Abstract

Purpose: To investigate the potential for decreasing radiation dose when utilizing a third-generation vs second-generation dual-source dual-energy CT (dsDECT) scanner, while maintaining diagnostic image quality and acceptable image noise. Materials and Methods: Retrospective analysis of patients who underwent dsDECT for clinical suspicion of urolithiasis from October 2, 2017, to September 5, 2018. Patient demographics, body mass index, abdominal diameter, scanning parameters, and CT dose index volume (CTDIvol) were recorded. Image quality was assessed by measuring the attenuation and standard deviation (SD) regions of interest in the aorta and in the bladder. Image noise was determined by averaging the SD at both levels. Patients were excluded if they had not undergone both third- and second-generation dual-energy CT (DECT), time between DECT was more than 2 years, or scan parameters were outside the standard protocol. Results: A total of 117 patients met the inclusion criteria. Examinations performed on a third-generation DECT had an average CTDIvol 12.3 mGy, while examinations performed on a second-generation DECT had an average CTDIvol 13.3 mGy (p < 0.001). Average image noise was significantly lower for the third-generation DECT (SD = 10.3) compared with the second-generation DECT (SD = 13.9) (p < 0.001).
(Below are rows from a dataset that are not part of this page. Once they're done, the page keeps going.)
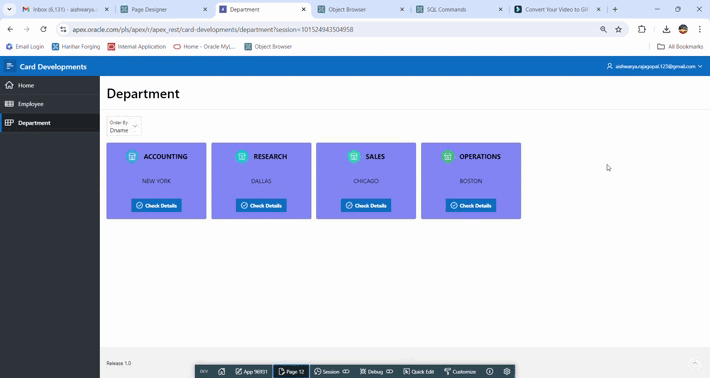
Task: Expand the user account email menu
Action: [654, 66]
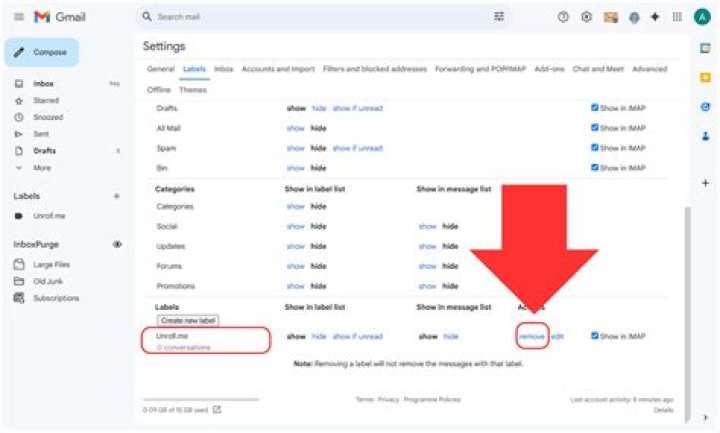Image resolution: width=720 pixels, height=433 pixels.
Task: Toggle Show in IMAP for Unroll.me label
Action: pyautogui.click(x=595, y=336)
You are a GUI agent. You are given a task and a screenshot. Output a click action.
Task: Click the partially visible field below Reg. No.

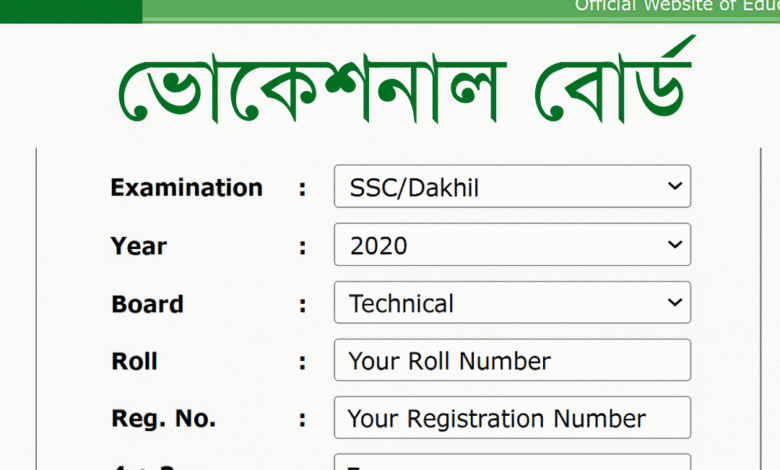[512, 462]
Conclusions: The third-generation dsDECT scanners can simultaneously decrease patient radiation dose and decrease image noise compared with second-generation DECT. These reductions in radiation exposure can be particularly important in patients with urinary stone disease who often require repeated imaging to evaluate for stone development and recurrence as well as treatment assessment.